# Текст документа:
**********

Экзистенциальный характер ньяи и других древнеиндийских сотериологических систем лучше не выводить на первый план: в осознании «страдательности» бытия теоретическое знание об этом бытии в круге перерождений становится созерцательным, то есть относящимся к каждому отдельному существованию, становится проектом «отрезвляющего» опыта бытия, которое, если оно действительно произошло, переходит в отсутствие жажды бытия, каковое должно сохраняться в жизни, будь то из обязательного воления или из безотносительного опыта (jIvanmuktiH). Только если в определенной системе утверждается некий проект бытия, и он проживается как постоянная форма жизни и уничтожение жажды жизни (tRXNA) и таким образом становится необратимым, то можно ожидать освобождения, и эта система как сотериологическая система обретает свою сущность. Вовсе не правильность или неправильность категориальной системы раскрывает ее сущность, а испытание себя как проект жизненного пути, в котором единичный человек предполагает и находит осмысленность собственного бытия. Так древнеиндийские сотериологические системы входят в непосредственную близость к феномену религии, даже если эти системы не имеют никакого ритуала и не знают «святого».

**********

# Предоставленный материал:
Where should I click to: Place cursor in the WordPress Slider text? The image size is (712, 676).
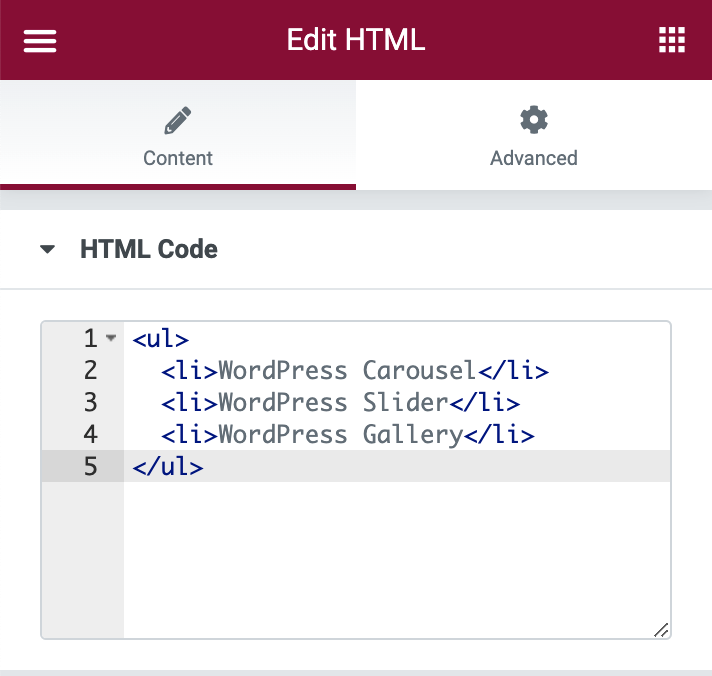pos(333,403)
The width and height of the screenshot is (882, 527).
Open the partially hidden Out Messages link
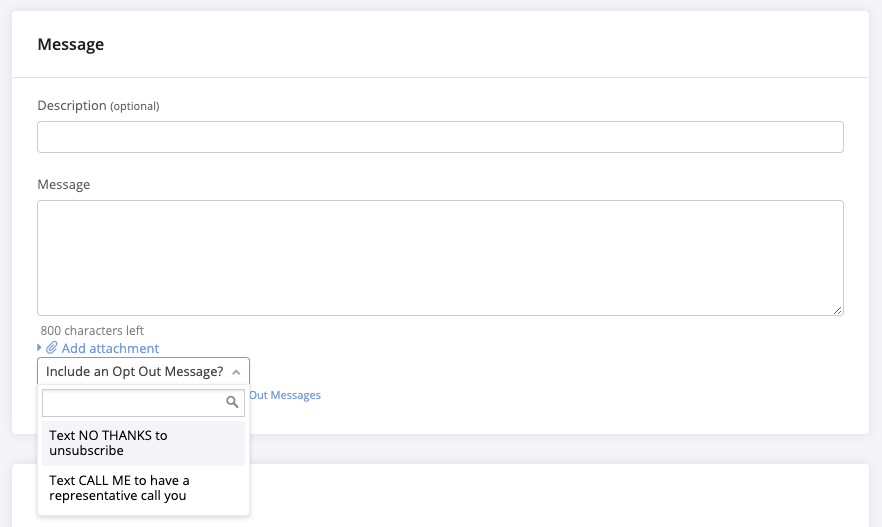click(285, 395)
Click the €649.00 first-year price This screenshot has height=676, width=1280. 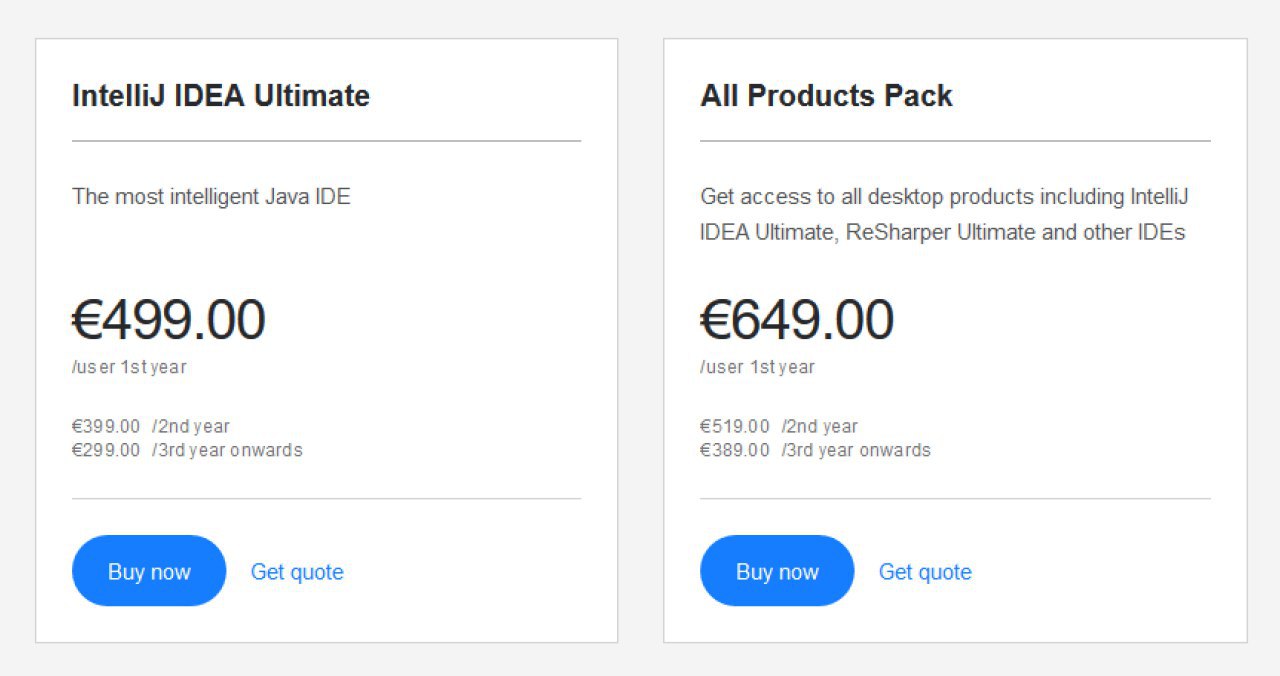(796, 320)
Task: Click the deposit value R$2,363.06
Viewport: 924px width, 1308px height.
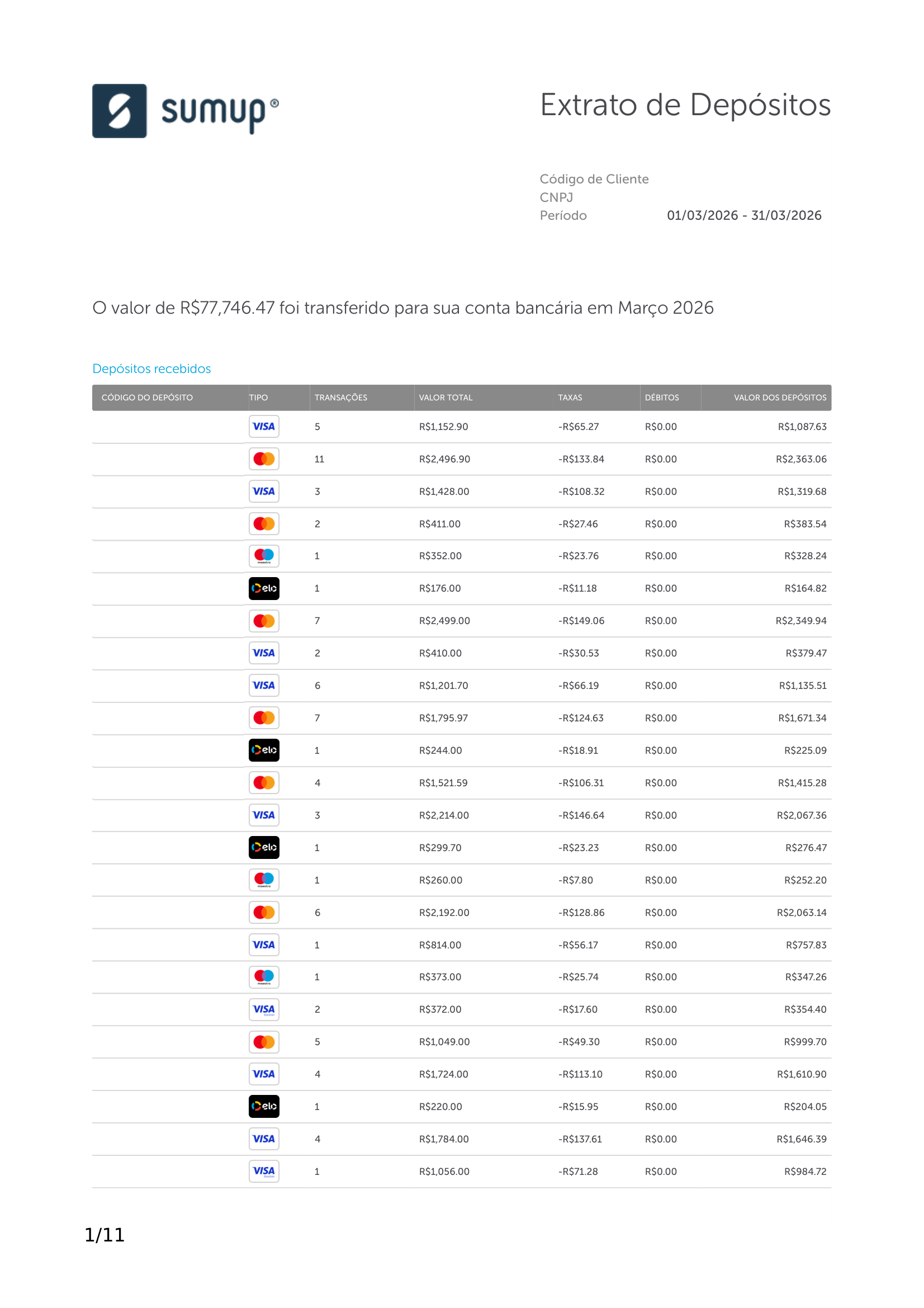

**********

# Задание:
Перепишите дословно, от первого до последнего слова, весь приведенный выше текст о древнеиндийских сотериологических системах.

# Правильный результат:
Экзистенциальный характер ньяи и других древнеиндийских сотериологических систем лучше не выводить на первый план: в осознании «страдательности» бытия теоретическое знание об этом бытии в круге перерождений становится созерцательным, то есть относящимся к каждому отдельному существованию, становится проектом «отрезвляющего» опыта бытия, которое, если оно действительно произошло, переходит в отсутствие жажды бытия, каковое должно сохраняться в жизни, будь то из обязательного воления или из безотносительного опыта (jIvanmuktiH). Только если в определенной системе утверждается некий проект бытия, и он проживается как постоянная форма жизни и уничтожение жажды жизни (tRXNA) и таким образом становится необратимым, то можно ожидать освобождения, и эта система как сотериологическая система обретает свою сущность. Вовсе не правильность или неправильность категориальной системы раскрывает ее сущность, а испытание себя как проект жизненного пути, в котором единичный человек предполагает и находит осмысленность собственного бытия. Так древнеиндийские сотериологические системы входят в непосредственную близость к феномену религии, даже если эти системы не имеют никакого ритуала и не знают «святого».